--- BEGIN ---

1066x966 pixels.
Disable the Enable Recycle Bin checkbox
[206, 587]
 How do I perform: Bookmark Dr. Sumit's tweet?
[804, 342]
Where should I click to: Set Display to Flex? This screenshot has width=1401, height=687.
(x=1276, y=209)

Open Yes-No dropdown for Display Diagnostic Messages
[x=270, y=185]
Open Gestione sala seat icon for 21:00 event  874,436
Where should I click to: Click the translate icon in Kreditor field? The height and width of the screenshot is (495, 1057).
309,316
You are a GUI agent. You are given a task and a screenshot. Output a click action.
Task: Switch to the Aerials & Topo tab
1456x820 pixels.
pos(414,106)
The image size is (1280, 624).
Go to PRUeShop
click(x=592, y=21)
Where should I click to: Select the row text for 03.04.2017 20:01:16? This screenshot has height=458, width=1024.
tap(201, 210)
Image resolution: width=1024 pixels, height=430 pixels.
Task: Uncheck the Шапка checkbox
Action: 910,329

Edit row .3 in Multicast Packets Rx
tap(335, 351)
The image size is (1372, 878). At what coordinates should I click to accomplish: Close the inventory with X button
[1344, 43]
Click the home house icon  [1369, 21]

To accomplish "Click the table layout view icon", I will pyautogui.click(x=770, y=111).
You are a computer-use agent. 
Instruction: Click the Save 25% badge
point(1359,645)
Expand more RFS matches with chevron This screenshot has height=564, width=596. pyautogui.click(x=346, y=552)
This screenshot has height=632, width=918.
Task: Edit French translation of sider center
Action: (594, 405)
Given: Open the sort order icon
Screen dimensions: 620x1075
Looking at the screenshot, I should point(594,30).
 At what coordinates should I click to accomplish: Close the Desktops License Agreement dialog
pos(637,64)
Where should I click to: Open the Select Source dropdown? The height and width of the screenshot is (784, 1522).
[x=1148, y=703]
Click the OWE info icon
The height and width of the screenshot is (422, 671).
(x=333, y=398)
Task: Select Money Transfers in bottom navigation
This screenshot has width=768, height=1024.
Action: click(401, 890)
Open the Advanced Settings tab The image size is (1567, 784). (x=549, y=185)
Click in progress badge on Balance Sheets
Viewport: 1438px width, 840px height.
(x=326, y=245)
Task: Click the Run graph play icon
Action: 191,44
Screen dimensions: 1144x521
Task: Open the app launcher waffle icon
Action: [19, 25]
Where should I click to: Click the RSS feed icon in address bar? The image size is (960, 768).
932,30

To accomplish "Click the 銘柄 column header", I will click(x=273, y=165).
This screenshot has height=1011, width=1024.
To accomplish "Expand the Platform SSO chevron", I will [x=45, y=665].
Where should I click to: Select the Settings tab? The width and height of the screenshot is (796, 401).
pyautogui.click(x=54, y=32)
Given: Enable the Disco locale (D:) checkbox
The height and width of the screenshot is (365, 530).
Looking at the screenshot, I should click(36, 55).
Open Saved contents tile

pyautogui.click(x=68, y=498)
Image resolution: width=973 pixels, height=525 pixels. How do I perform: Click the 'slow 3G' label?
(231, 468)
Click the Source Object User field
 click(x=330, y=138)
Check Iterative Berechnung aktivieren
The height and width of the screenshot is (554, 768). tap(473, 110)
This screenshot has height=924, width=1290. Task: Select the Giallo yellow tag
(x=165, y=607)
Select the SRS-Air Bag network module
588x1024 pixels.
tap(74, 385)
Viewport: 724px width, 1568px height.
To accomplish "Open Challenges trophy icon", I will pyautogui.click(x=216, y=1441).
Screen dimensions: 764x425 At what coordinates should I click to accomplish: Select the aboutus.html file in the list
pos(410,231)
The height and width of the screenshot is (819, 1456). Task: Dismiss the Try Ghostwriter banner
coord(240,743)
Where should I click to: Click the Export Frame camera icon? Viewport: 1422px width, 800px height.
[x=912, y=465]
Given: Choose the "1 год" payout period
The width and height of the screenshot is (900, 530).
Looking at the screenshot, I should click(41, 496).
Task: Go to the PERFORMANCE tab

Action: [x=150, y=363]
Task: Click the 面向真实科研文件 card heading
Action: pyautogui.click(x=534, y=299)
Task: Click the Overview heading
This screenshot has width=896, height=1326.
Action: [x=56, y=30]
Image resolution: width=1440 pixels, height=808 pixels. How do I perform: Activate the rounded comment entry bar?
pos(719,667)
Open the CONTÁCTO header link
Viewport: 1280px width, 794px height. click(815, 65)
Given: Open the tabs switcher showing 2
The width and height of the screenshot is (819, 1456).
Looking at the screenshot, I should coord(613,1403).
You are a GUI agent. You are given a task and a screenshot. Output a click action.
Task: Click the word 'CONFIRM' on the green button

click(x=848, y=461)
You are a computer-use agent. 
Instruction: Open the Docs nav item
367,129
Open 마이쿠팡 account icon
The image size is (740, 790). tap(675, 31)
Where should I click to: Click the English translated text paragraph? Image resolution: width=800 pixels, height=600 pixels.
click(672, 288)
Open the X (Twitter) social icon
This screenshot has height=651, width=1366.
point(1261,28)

--- END ---

Pull out every line of the material above that contains the word "pixels".

Output of the exercise:
1066x966 pixels.
1456x820 pixels.
Image resolution: width=1024 pixels, height=430 pixels.
Image resolution: width=973 pixels, height=525 pixels. How do I perform: Click the 'slow 3G' label?
588x1024 pixels.
Image resolution: width=1440 pixels, height=808 pixels. How do I perform: Activate the rounded comment entry bar?
Where should I click to: Click the English translated text paragraph? Image resolution: width=800 pixels, height=600 pixels.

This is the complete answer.